Start of INPUT

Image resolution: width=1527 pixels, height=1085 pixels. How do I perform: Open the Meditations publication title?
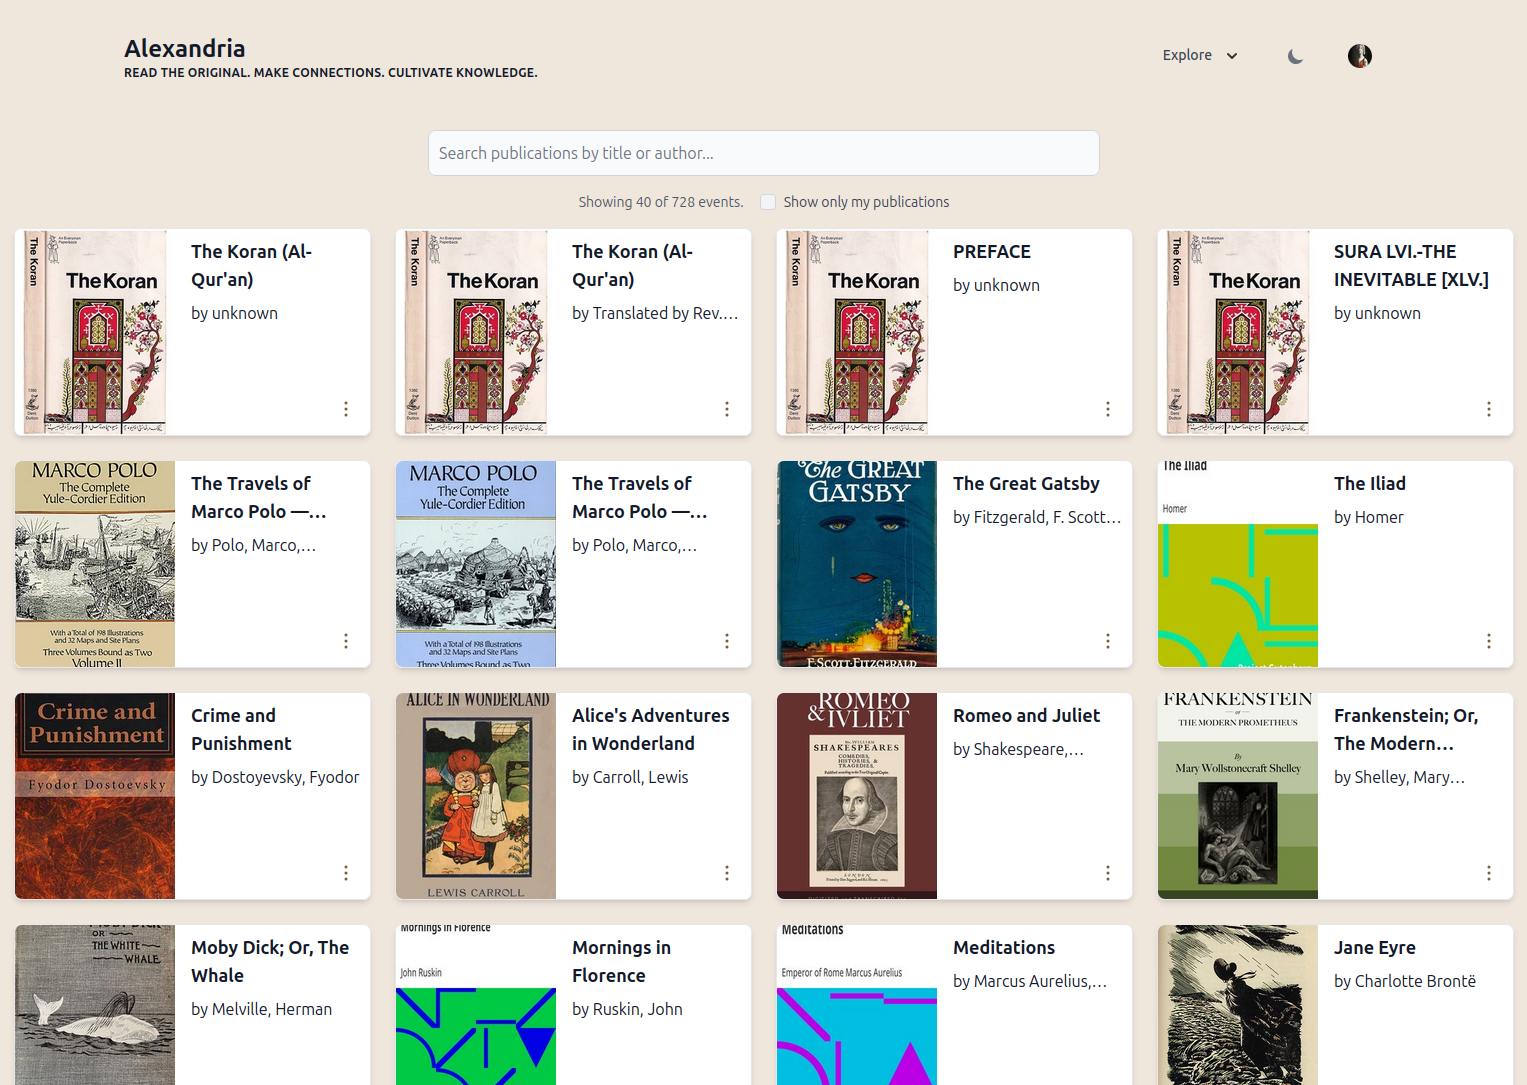coord(1003,948)

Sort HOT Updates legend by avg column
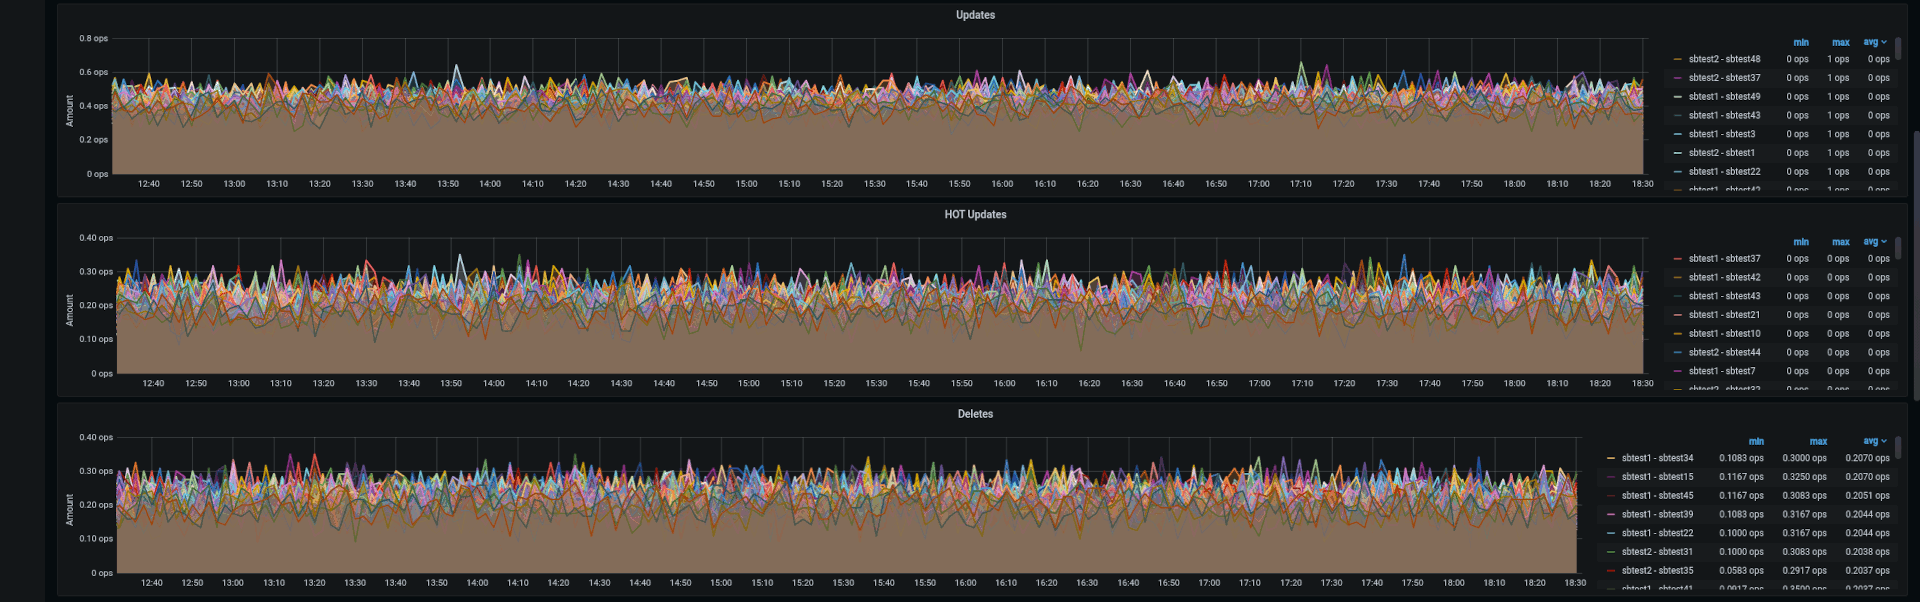(1870, 242)
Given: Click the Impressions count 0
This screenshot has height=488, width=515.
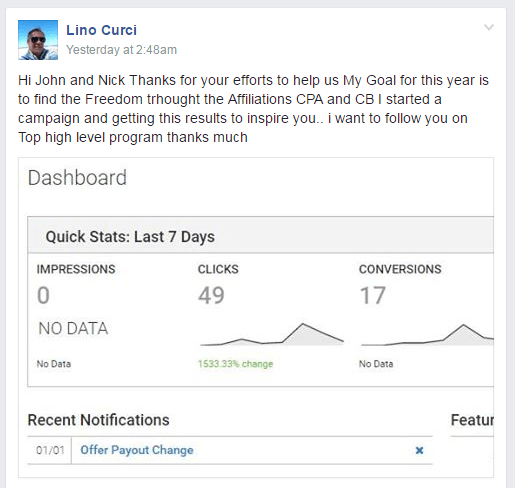Looking at the screenshot, I should pos(43,295).
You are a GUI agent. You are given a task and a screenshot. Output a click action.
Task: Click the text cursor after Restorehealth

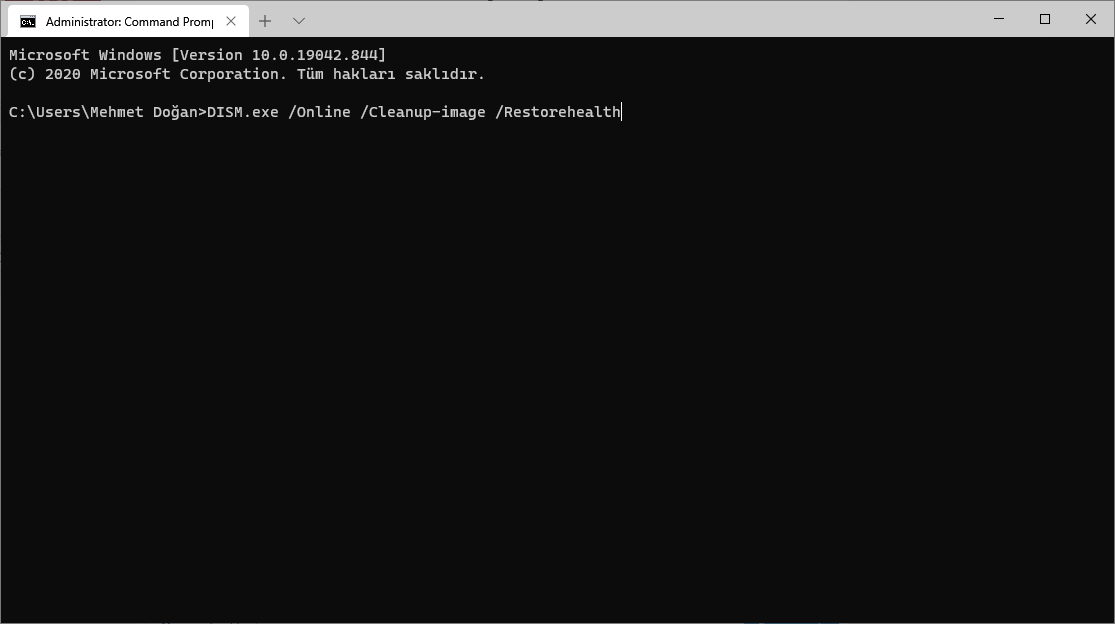pos(622,112)
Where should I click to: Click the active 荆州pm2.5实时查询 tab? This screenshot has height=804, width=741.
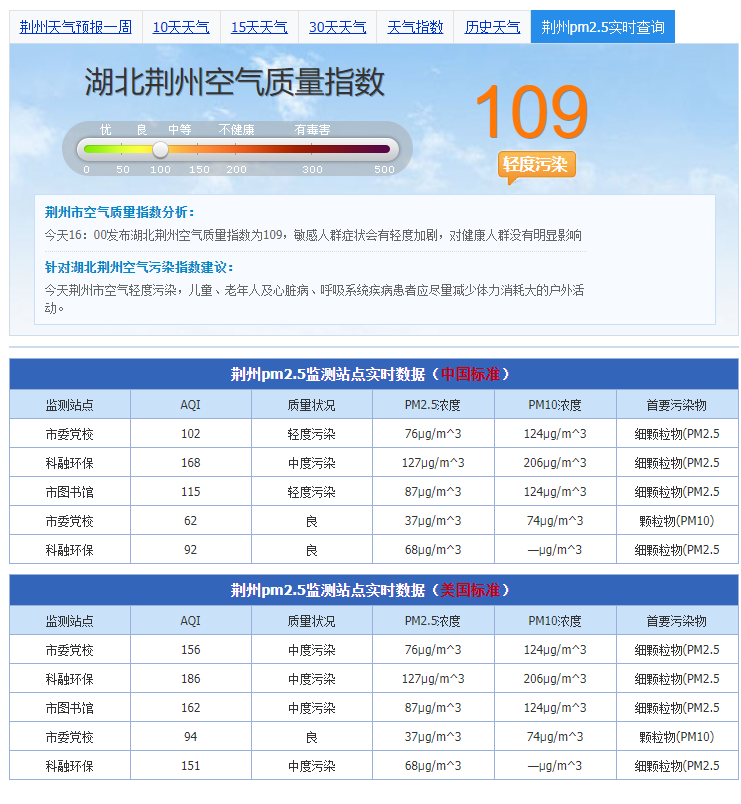pyautogui.click(x=602, y=27)
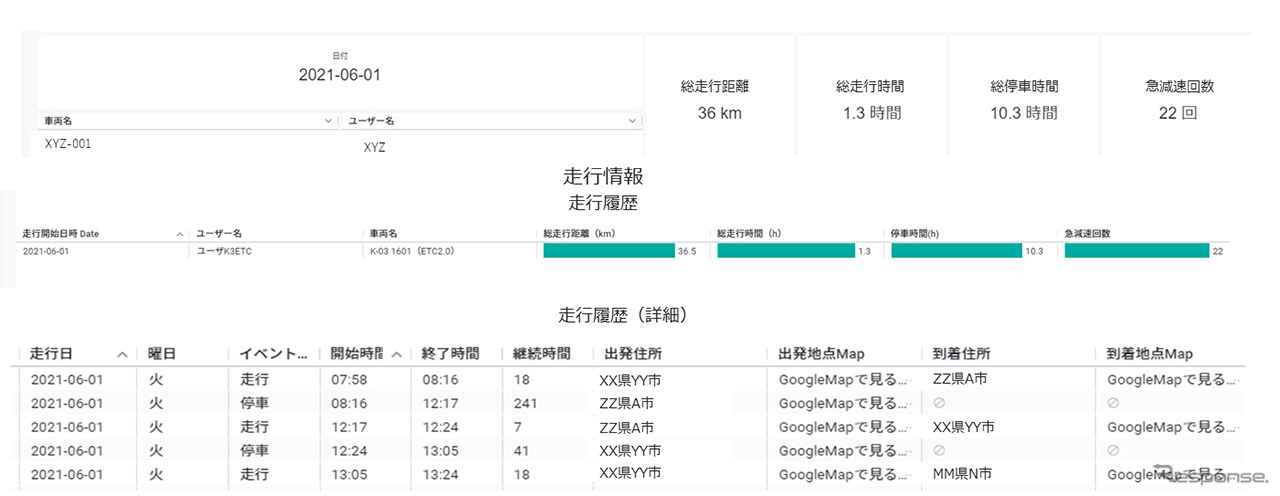Click the XYZ-001 vehicle name value
This screenshot has height=496, width=1280.
(x=68, y=144)
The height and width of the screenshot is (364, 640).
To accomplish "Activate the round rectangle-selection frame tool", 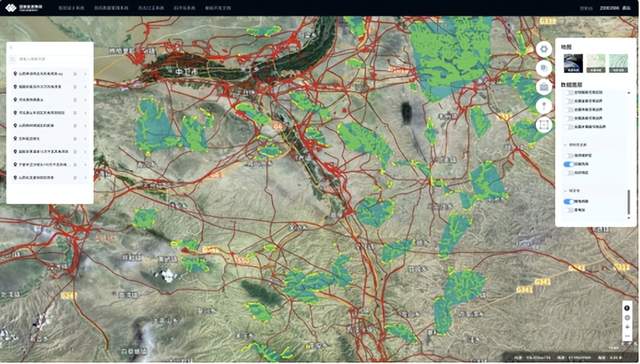I will pos(544,125).
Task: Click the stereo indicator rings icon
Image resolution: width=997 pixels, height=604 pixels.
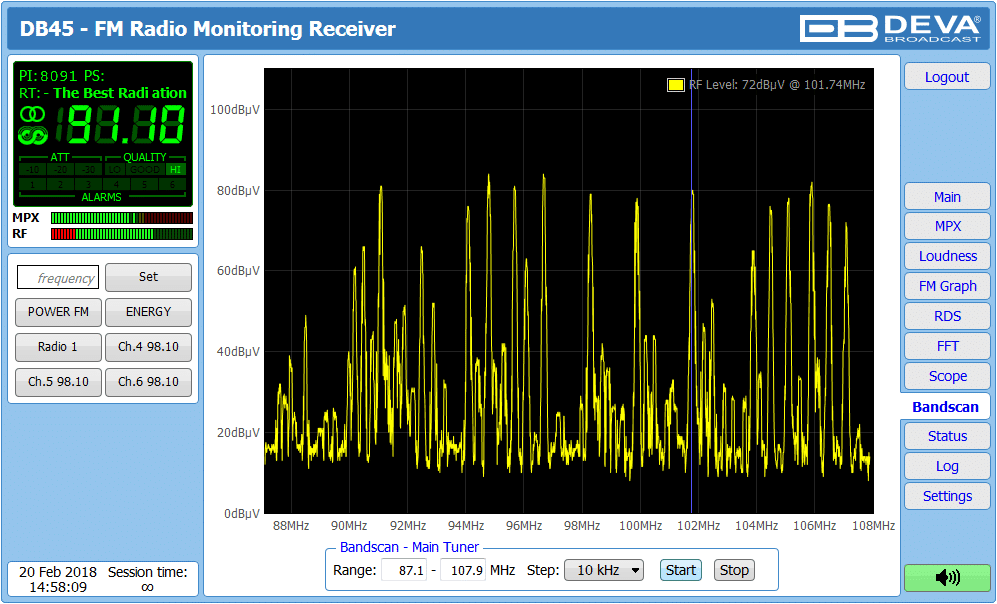Action: click(x=33, y=126)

End of INPUT

ACTION ITEM:
Return nothing except the lines from the line with "Task: Click the stereo indicator rings icon" through the last line of the records above, copied exactly and without pictures.

TASK RESULT:
Task: Click the stereo indicator rings icon
Image resolution: width=997 pixels, height=604 pixels.
Action: click(x=33, y=126)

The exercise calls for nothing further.